Your instructions →
Move the listing from the line with "Where should I" to the line with "pyautogui.click(x=900, y=378)" into your reply, every line included, with -67 added to each click coordinate. Leave the pictures out.

Recorded information →
******************************
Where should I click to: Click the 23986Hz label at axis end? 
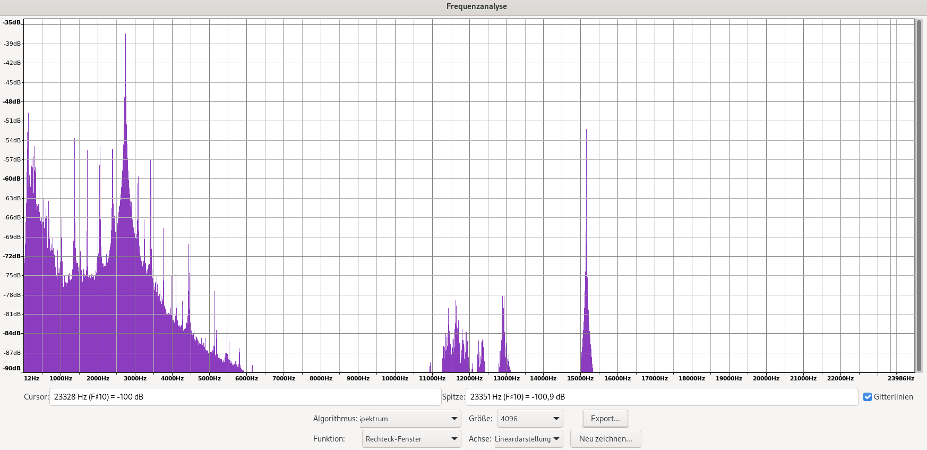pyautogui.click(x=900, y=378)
******************************
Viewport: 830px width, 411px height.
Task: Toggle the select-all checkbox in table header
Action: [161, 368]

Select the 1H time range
******************************
Output of the exercise →
Where should I click to: Click the 23986Hz label at axis end? 
pyautogui.click(x=833, y=311)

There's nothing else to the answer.